__Data__:
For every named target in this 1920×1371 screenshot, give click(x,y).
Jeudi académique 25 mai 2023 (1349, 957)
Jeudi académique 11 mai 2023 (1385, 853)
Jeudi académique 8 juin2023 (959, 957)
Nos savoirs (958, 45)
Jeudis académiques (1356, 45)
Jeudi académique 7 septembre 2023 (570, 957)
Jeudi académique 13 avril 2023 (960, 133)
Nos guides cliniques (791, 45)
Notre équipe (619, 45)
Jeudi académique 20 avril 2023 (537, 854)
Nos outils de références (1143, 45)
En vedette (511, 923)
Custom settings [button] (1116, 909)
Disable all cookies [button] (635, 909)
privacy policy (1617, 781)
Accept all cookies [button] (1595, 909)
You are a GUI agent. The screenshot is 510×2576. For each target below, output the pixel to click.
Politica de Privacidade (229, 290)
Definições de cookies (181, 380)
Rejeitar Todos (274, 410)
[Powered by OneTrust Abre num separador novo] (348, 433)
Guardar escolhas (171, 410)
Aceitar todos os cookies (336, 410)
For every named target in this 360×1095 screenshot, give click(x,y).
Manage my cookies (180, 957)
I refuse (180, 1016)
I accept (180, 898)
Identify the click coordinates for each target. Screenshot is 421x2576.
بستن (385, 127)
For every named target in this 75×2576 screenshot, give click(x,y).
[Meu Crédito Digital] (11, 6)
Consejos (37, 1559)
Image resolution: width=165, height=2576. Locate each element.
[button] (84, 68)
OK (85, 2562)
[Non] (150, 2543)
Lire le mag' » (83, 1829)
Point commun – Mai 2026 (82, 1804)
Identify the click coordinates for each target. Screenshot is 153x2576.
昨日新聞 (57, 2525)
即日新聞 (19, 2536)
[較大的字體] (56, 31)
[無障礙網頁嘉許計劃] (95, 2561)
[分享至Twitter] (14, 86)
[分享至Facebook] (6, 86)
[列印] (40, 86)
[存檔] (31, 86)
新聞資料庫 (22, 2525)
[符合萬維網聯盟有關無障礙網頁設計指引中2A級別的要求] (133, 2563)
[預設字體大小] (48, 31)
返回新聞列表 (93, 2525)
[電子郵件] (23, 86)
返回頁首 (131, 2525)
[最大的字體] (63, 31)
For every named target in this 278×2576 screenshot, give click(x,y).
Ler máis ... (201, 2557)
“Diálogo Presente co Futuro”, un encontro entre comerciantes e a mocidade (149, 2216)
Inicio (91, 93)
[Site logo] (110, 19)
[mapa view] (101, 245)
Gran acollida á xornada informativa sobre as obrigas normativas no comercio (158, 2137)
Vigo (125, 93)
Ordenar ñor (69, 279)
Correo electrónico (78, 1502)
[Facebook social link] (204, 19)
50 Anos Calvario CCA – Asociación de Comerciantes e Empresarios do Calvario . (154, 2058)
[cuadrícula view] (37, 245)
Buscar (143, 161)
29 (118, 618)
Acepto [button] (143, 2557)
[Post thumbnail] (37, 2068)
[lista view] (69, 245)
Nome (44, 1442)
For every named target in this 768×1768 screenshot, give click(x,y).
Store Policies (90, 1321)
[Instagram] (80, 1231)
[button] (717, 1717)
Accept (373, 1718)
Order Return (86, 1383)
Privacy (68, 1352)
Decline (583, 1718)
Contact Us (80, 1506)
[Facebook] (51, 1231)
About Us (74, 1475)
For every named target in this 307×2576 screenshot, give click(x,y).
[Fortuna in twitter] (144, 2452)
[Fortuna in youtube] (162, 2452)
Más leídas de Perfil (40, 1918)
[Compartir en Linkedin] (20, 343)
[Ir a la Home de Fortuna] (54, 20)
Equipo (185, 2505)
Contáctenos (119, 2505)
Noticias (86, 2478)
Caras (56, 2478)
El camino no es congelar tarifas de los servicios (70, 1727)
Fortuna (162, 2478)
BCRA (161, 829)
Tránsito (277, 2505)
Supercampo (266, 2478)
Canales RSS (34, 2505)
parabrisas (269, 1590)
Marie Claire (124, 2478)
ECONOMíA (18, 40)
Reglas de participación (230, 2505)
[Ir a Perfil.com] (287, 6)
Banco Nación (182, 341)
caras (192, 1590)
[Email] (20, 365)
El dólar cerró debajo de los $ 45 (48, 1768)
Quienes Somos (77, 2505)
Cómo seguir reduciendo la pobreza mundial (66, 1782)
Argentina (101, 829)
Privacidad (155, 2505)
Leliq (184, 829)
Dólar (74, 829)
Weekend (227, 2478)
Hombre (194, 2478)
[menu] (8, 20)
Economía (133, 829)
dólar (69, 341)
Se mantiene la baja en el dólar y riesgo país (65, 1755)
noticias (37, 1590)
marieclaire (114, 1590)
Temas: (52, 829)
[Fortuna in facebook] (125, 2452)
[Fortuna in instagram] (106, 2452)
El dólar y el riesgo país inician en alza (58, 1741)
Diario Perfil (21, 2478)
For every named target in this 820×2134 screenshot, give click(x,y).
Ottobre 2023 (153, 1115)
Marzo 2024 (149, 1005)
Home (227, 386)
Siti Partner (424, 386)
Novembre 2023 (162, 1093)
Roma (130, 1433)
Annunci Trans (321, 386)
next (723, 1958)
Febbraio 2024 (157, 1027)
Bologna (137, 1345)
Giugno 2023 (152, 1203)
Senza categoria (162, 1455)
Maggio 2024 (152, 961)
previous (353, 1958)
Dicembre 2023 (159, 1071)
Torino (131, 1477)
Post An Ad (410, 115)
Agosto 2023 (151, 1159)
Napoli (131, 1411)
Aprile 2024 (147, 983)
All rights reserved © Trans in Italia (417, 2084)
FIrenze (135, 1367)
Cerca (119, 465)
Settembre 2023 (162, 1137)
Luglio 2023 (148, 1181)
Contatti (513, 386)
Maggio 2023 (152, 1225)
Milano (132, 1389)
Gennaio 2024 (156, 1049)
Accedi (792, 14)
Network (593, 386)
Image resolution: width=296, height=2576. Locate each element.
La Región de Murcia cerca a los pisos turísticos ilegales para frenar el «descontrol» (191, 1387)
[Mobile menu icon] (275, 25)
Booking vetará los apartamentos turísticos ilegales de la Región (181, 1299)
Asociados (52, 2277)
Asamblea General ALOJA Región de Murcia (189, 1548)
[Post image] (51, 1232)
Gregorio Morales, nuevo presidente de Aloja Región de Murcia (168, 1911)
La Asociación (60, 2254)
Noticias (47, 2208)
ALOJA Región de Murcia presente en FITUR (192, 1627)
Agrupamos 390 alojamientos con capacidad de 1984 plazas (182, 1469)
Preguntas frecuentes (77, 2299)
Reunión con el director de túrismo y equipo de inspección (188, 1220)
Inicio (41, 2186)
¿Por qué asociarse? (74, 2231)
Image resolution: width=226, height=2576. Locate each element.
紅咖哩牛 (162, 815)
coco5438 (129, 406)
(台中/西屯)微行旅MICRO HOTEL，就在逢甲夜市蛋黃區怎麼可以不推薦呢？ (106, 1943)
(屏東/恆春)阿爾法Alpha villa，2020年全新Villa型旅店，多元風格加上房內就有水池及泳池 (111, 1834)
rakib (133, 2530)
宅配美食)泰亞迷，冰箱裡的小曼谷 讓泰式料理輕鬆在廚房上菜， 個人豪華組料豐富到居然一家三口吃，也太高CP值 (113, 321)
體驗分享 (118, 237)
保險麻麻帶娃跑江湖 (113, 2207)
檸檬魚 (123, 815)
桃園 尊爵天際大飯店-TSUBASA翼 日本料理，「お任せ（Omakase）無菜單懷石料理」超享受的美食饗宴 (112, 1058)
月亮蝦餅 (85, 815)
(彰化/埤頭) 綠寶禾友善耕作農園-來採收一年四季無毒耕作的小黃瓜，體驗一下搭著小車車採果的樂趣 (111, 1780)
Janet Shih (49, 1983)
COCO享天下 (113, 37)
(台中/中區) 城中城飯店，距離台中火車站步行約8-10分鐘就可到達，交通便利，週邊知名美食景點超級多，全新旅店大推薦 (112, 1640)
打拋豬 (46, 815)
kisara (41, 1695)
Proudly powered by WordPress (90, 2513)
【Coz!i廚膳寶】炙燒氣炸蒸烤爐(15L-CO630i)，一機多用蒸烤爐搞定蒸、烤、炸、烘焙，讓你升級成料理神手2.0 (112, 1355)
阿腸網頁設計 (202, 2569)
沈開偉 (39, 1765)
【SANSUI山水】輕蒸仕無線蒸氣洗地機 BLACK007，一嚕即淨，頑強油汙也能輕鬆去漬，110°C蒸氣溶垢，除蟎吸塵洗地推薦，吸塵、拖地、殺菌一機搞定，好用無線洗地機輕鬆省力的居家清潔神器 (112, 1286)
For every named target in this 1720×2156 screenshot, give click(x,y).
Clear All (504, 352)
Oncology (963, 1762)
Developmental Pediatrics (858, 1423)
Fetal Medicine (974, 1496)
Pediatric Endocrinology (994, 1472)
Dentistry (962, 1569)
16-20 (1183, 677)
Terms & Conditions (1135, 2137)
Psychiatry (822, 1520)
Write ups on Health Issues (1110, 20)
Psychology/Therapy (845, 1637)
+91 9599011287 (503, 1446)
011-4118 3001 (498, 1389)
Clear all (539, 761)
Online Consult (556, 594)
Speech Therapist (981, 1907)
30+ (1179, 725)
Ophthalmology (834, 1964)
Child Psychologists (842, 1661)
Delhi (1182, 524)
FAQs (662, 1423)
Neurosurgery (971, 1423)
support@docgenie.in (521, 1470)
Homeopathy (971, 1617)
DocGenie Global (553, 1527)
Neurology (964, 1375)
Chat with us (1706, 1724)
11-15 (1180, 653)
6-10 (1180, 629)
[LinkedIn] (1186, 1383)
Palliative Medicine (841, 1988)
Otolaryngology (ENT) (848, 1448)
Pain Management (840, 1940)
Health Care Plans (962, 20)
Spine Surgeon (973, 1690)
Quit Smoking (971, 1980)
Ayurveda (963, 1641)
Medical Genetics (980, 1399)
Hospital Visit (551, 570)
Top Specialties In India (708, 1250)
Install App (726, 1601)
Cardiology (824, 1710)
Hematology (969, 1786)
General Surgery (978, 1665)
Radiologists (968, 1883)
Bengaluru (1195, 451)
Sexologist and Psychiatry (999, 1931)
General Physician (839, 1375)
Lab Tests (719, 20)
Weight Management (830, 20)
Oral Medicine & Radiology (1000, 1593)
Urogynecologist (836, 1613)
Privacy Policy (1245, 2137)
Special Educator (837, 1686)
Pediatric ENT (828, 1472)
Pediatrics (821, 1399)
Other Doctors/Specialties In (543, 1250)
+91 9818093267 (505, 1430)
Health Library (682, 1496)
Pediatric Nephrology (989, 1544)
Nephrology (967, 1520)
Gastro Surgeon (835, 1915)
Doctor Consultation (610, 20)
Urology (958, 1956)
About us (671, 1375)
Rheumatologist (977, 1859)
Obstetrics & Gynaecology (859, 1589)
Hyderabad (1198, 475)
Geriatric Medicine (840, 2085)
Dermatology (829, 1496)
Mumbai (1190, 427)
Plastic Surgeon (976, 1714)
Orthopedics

__Description of the task__: Everything above from the line with "[分享至Facebook] (6, 86)" to the line with "[mapa view] (101, 245)", both included, must be repeated exactly, and nothing outside that range.

__Task solution__:
[分享至Facebook] (6, 86)
[列印] (40, 86)
[存檔] (31, 86)
新聞資料庫 (22, 2525)
[符合萬維網聯盟有關無障礙網頁設計指引中2A級別的要求] (133, 2563)
[預設字體大小] (48, 31)
返回新聞列表 (93, 2525)
[電子郵件] (23, 86)
返回頁首 (131, 2525)
[最大的字體] (63, 31)
For every named target in this 278×2576 screenshot, give click(x,y).
Ler máis ... (201, 2557)
“Diálogo Presente co Futuro”, un encontro entre comerciantes e a mocidade (149, 2216)
Inicio (91, 93)
[Site logo] (110, 19)
[mapa view] (101, 245)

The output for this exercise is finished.